Anyone who does not know her is scared of the way her hackles rise up when she woofs at you ( if you are a stranger.) We call her hackles her " dorsal fin". If you are afriend, she greets you then goes straight for your open car door to sniff out any mummified french fries on the floor.

She also has really bad breath.

Perchance, if you make it into the garage, there are bikes and scooters stragetically placed to trip you up and block any exit in the event of a fire.

If you are not attacked by the camping equipment that likes to fall off its assigned shelving unit only when a carbon based life form is walking by. The heavier and more deadly item - tent or barbeque - is placed on the highest shelf to cause maximumd damage.

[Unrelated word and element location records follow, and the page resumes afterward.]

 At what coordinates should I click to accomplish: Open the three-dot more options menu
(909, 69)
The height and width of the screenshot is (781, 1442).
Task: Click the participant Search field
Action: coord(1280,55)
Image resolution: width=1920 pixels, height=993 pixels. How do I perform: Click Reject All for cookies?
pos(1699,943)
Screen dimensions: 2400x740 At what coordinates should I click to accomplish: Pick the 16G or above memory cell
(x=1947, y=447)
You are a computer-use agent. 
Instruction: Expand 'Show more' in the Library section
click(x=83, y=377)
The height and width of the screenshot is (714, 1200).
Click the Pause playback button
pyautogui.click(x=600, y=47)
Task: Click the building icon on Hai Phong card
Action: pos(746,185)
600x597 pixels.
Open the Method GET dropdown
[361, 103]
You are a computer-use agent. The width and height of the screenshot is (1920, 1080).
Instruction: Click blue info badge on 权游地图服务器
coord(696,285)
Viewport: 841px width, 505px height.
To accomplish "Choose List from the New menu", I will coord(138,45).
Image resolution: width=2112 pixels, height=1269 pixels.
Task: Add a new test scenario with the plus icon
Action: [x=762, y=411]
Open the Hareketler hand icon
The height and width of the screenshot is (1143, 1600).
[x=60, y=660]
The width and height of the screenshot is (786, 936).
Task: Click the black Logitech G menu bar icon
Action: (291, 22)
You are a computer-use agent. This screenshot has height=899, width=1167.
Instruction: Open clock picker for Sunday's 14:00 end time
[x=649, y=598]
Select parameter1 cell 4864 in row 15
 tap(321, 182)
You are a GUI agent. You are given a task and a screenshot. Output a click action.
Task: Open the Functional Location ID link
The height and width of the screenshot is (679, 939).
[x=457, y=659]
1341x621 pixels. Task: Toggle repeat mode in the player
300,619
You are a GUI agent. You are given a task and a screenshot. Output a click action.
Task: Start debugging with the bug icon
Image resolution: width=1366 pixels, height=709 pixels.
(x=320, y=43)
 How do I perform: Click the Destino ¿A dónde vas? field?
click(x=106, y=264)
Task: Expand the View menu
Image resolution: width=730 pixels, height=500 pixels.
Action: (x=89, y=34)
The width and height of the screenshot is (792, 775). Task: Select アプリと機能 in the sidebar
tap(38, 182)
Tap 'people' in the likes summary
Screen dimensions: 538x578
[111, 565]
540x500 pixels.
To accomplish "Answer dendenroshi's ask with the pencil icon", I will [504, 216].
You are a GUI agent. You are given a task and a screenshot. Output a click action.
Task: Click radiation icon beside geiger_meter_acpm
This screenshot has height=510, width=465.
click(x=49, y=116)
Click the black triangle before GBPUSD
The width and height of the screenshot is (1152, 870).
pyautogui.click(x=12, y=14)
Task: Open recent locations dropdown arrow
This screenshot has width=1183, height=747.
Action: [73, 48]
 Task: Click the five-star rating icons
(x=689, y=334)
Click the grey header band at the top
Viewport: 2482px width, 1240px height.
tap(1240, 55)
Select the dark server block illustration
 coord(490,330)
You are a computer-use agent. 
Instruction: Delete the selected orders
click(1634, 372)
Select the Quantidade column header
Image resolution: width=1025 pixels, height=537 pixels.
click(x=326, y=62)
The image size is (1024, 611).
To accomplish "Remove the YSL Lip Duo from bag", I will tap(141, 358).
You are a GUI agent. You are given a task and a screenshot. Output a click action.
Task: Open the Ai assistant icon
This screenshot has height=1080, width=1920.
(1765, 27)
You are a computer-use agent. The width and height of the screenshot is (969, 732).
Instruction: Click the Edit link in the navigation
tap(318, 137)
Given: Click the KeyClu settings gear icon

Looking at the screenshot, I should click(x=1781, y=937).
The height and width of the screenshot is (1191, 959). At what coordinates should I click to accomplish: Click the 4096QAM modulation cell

If you make it into the house, my kids will become your New Bestest Friend and you will be assaulted with *My Pet Shop/Polly Pocket and Pokemon/YuGiOh wanna play with me * until your brain spasms and collapses.

If said Bad Guy can survive that, I have leftovers to fling at the Evil Villian. That is my trump card.

Next time I talk to my right-hand fist, I’ll ask.

What kind of bow could destroy a bucket like that, I mean other than that thing Chewbacca carries around?

Okay, I have thought a bit about that, and I came up with two basic scenarios why I would need to defend my home:

Inpersonal problem: A burglar enters my home trying to steal stuff. He hasn’t singled me out personally, he just goes through every house on that street that looks easy. (I don’t know why burglars would increase their risk breaking into occupied homes, but let’s assume they do). In the event I wake from my deep sleep (and I wouldn’t sleep in a 1-bedroom apt., where the whole point is moot, anyway), why would I try to go after the burglar with a weapon? It’s similar to being robbed at gunpoint on the street - every policeman advises to give over your money instead of trying to go for your gun and have a shootout.

Personal problem: Somebody - a disgruntled ex-spouse, crazy relative, or similar - singles me out personally. He doesn’t want to burgle my stuff, but break in and do damage to me. While that makes for very good horror novels, I wonder how often that’s the case in Real life. And if some batshit crazy person was after me, wouldn’t they utter threats before? wouldn’t I know about this, and therefore alert the police before?

I have a security system which I use religiously, I have a barking dog (who however lives in the laundry room at night) and I lock the doors, etc, etc. However, because I don’t have a garage (and may not ever, considering the anal retentive historic district rules), anybody invading my home is doing it with full knowledge of my presence. Because of that and the fact that I live alone I think it prudent to keep a pump action Mossberg under the bed.

I didn’t used to keep it loaded, because that scared the crap out of me, but one night I heard noises that scared a lot more crap out of me and realized, as I fumbled shells into it in the dark, that in a real emergency I wouldn’t have the time. (Never found out what was screaming outside - the police investigated and found nothing, and it was not a cat.)

I’ve got three at varied points around the house since you can’t definately know where you’ll be when a need arises. There’s one by my bed, one by a door and one I could probably inconspicuously get to if threatened (again) by a home invasion. S&W .45, S&W 357 Mag and a Beretta .40 that just might off 'em by it’s sexiness.

If the sonuvabitch will let me though, the worst he’ll get is a face full of bear spray.